[INPUT Boundary: Start]
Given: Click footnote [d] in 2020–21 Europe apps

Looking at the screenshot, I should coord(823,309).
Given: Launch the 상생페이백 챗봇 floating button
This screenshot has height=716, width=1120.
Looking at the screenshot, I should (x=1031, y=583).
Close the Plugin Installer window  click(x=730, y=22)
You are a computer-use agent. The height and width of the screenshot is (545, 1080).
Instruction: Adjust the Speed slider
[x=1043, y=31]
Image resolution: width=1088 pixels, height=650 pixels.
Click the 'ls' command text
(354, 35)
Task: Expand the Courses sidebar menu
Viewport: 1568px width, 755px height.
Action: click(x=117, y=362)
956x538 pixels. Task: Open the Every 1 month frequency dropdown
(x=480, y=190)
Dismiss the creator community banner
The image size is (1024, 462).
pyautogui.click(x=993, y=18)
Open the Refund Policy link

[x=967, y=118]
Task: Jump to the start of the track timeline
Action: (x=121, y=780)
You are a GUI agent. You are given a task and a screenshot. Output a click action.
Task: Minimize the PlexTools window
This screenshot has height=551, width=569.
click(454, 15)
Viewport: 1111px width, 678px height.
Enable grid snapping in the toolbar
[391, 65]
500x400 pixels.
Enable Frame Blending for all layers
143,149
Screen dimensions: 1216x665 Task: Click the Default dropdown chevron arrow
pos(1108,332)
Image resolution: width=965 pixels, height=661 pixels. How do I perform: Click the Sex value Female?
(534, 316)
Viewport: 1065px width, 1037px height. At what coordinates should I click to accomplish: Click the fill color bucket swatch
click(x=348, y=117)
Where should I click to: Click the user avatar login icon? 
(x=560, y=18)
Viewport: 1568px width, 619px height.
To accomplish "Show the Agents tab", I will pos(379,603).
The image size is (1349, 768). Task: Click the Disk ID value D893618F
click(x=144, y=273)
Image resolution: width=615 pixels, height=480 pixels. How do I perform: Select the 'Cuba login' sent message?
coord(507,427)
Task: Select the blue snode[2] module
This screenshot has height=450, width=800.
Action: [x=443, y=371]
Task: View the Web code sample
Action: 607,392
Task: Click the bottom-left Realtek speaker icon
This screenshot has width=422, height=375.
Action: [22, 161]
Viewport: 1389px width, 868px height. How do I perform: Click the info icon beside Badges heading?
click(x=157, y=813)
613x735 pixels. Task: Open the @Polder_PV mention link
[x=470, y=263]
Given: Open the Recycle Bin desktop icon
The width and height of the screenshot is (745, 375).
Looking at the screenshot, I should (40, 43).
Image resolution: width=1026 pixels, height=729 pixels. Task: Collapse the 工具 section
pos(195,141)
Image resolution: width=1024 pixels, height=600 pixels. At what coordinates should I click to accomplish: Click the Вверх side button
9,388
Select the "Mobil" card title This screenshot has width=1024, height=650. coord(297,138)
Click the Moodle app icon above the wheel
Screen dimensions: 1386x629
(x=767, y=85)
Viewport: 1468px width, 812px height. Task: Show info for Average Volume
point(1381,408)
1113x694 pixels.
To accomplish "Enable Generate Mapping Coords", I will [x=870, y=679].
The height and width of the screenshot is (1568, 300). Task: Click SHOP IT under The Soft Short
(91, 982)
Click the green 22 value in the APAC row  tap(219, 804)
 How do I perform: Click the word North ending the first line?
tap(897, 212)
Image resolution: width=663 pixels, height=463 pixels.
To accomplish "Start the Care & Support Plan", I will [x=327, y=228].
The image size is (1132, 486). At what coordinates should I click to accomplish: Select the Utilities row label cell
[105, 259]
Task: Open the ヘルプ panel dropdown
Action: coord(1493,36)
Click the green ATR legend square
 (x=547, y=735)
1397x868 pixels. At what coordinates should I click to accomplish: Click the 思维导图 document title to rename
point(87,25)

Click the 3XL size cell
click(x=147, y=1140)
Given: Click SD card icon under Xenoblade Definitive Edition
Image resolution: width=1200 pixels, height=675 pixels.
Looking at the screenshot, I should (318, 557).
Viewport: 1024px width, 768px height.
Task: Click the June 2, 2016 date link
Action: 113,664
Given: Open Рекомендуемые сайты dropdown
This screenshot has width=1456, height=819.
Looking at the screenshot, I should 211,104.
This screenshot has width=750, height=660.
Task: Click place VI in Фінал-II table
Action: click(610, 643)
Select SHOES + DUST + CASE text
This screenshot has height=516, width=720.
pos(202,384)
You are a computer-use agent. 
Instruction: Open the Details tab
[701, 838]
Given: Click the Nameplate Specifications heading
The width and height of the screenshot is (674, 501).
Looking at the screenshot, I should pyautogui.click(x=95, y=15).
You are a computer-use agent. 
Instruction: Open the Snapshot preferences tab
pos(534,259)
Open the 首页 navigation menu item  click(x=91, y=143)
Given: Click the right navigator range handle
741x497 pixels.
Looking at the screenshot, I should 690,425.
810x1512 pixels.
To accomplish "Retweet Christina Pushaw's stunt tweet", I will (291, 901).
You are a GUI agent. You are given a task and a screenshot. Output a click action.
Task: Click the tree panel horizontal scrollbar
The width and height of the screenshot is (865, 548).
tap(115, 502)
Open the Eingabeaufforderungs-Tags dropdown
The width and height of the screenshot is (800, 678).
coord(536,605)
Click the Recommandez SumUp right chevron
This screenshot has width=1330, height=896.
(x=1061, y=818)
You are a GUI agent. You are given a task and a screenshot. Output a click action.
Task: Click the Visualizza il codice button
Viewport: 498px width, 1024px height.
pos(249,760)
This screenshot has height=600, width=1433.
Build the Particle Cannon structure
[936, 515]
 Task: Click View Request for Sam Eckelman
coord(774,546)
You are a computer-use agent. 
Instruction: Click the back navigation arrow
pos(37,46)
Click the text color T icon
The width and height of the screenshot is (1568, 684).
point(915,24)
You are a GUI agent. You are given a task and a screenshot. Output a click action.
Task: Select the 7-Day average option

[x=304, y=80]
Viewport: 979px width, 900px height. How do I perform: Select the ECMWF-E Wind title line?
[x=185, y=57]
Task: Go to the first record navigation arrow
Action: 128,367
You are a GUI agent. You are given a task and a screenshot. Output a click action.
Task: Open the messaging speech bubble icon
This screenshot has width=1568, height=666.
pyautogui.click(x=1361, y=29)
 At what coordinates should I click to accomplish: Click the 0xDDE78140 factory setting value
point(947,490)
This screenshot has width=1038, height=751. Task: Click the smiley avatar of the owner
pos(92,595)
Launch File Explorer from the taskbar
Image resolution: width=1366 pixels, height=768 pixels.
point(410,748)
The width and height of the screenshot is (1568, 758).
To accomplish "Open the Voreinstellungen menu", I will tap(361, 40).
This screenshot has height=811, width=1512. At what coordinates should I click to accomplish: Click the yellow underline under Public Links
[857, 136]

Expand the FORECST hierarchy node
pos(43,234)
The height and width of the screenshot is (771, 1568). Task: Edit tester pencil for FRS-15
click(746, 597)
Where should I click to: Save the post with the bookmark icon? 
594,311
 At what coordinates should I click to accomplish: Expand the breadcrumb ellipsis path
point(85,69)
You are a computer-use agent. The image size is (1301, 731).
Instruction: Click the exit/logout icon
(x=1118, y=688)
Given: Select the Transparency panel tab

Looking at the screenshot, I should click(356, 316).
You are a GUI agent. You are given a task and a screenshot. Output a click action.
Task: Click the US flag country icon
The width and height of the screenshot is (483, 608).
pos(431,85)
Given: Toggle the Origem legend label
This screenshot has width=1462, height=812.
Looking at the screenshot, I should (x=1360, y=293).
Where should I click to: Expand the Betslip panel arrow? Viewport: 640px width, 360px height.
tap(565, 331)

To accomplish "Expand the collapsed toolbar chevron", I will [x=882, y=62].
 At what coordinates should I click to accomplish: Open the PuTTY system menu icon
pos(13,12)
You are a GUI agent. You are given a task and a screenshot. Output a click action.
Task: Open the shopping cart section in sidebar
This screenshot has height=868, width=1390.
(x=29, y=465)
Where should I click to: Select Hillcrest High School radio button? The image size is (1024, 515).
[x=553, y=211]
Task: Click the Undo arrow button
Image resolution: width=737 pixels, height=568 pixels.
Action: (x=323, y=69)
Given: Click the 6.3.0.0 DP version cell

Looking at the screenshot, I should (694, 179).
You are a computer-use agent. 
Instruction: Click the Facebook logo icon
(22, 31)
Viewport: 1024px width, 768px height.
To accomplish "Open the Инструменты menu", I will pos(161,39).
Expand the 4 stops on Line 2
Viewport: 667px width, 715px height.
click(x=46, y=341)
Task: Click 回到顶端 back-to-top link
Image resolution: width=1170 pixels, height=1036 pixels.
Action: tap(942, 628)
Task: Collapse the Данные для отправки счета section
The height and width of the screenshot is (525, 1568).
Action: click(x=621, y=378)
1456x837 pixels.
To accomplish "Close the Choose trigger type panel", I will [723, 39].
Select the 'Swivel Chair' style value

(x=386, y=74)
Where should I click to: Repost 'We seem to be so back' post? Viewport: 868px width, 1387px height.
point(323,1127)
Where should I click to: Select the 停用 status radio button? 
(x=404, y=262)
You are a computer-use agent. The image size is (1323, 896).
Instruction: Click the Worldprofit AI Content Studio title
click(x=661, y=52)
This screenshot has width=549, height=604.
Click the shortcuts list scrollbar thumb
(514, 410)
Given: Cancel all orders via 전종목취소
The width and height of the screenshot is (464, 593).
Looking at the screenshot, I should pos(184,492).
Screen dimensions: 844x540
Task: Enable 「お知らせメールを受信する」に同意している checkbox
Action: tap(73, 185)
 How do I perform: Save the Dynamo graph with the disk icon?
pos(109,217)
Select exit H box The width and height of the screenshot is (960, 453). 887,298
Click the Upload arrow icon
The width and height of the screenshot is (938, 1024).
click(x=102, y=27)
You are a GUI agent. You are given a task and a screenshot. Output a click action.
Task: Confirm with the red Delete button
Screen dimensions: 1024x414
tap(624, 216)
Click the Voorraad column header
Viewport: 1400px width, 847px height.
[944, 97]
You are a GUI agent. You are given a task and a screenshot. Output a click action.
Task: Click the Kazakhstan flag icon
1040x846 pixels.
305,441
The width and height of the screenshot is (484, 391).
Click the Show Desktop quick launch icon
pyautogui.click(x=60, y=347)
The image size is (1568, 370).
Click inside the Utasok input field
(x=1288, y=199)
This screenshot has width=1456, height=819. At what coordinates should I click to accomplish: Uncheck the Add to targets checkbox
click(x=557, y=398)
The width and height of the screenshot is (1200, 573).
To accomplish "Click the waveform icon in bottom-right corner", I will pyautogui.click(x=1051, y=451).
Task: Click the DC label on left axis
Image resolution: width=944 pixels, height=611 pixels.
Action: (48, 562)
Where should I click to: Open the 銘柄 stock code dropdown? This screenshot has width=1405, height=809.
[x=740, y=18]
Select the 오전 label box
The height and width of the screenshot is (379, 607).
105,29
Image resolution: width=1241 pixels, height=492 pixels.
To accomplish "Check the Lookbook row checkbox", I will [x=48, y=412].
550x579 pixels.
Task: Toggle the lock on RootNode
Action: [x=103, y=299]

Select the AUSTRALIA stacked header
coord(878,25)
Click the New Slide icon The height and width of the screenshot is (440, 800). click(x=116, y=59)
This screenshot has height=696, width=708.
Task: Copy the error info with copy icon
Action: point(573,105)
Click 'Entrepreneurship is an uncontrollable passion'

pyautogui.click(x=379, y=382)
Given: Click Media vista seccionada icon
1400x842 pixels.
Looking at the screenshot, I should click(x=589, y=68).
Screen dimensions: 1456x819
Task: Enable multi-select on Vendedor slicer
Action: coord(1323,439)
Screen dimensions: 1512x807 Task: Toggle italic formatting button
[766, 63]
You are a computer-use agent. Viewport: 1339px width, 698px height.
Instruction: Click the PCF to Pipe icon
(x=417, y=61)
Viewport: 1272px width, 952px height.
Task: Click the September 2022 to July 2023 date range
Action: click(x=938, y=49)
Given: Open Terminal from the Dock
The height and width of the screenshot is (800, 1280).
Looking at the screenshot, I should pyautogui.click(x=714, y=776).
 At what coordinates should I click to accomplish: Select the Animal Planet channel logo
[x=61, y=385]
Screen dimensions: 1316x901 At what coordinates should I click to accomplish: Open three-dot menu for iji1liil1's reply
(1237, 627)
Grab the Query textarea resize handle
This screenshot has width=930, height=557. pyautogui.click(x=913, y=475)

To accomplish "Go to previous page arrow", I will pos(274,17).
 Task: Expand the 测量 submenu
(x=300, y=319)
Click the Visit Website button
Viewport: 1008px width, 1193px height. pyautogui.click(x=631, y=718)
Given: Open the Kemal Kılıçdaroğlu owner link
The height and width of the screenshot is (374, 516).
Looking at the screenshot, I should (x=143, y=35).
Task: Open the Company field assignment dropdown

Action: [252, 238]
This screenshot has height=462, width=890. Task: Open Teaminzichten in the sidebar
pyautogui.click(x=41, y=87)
[INPUT Boundary: End]
AIM OF THE EXERCISE: When a line of the records includes "right", that line belongs in the answer.

YOUR RESPONSE:
Given: Click the right navigator range handle
Click the Recommandez SumUp right chevron
To accomplish "Click the waveform icon in bottom-right corner", I will pyautogui.click(x=1051, y=451).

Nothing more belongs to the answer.